Ego-Topo taps an AI model to discover commonly visited places from videos of people actively using a space, and it links frames across time based on (1) the physical spaces they share and (2) the functions afforded by the zone regardless of the physical location. (For example, a dishwasher loaded at the start of a video might be linked to the same dishwasher when unloaded, while a trash can in one kitchen could link to the garbage disposal in another.) A separate set of models leverages the resulting graphs to uncover environment affordances and anticipate future actions in long videos.

The linked spaces across multiple zones (e.g., from videos of multiple kitchens) contribute to a consolidated representation of an environment and its functional purpose, such that Ego-Topo susses out which parts of the environment are relevant for human action and how actions at the zones accomplish certain goals. For example, given a kitchen, even if not all parts of the kitchen are visited in every video, Ego-Top can link across different videos to create a combined map of the kitchen that accounts for the persistent physical space. Plus, it's able to link zones across multiple kitchens to create a consolidated map, revealing how different kitchens relate to each other.

In experiments, the team demonstrated Ego-Topo on two key tasks: inferring likely object interactions in a novel view and anticipating the actions needed to complete a long-term activity. To evaluate its performance, they trained the underlying models on EGTEA Gaze+ (which contains videos of 32 subjects following 7 recipes in a single kitchen, each of which captures a complete dish being prepared) and EPIC-Kitchens (which comprises videos of daily kitchen activities and which isn't limited to a single recipe or object) and collected across multiple kitchens.

They report that Ego-Topo performed uniformly better across all prediction horizons compared with the baselines, and that it excelled at predicting actions far into the future. Moreover, they say that linking actions to discovered zones in the model's topological graph resulted in consistent improvements, as did aligning spaces based on function in the consolidated graph -- especially for rare classes that were only seen tied to a single location.

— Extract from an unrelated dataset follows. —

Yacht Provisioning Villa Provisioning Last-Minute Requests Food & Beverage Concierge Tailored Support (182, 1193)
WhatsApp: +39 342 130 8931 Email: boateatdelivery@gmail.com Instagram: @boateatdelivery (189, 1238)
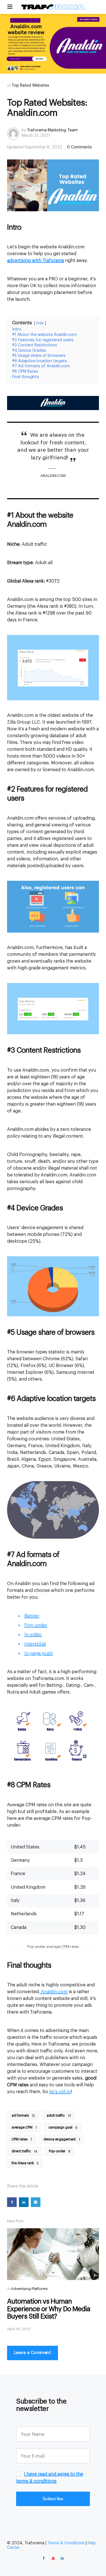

"Our approach is best suited to long term activities in [first-person] video where zones are repeatedly visited and used in multiple ways over time. This definition applies broadly to common household and workplace environments (e.g., office, kitchen, retail store, grocery)," wrote the researchers. "These tasks illustrate how a vision system that can successfully reason about scenes' functionality would contribute to applications in augmented reality (AR) and robotics. For example, an AR system that knows where actions are possible in the environment could interactively guide a person through a tutorial; a mobile robot able to learn from video how people use a zone would be primed to act without extensive exploration."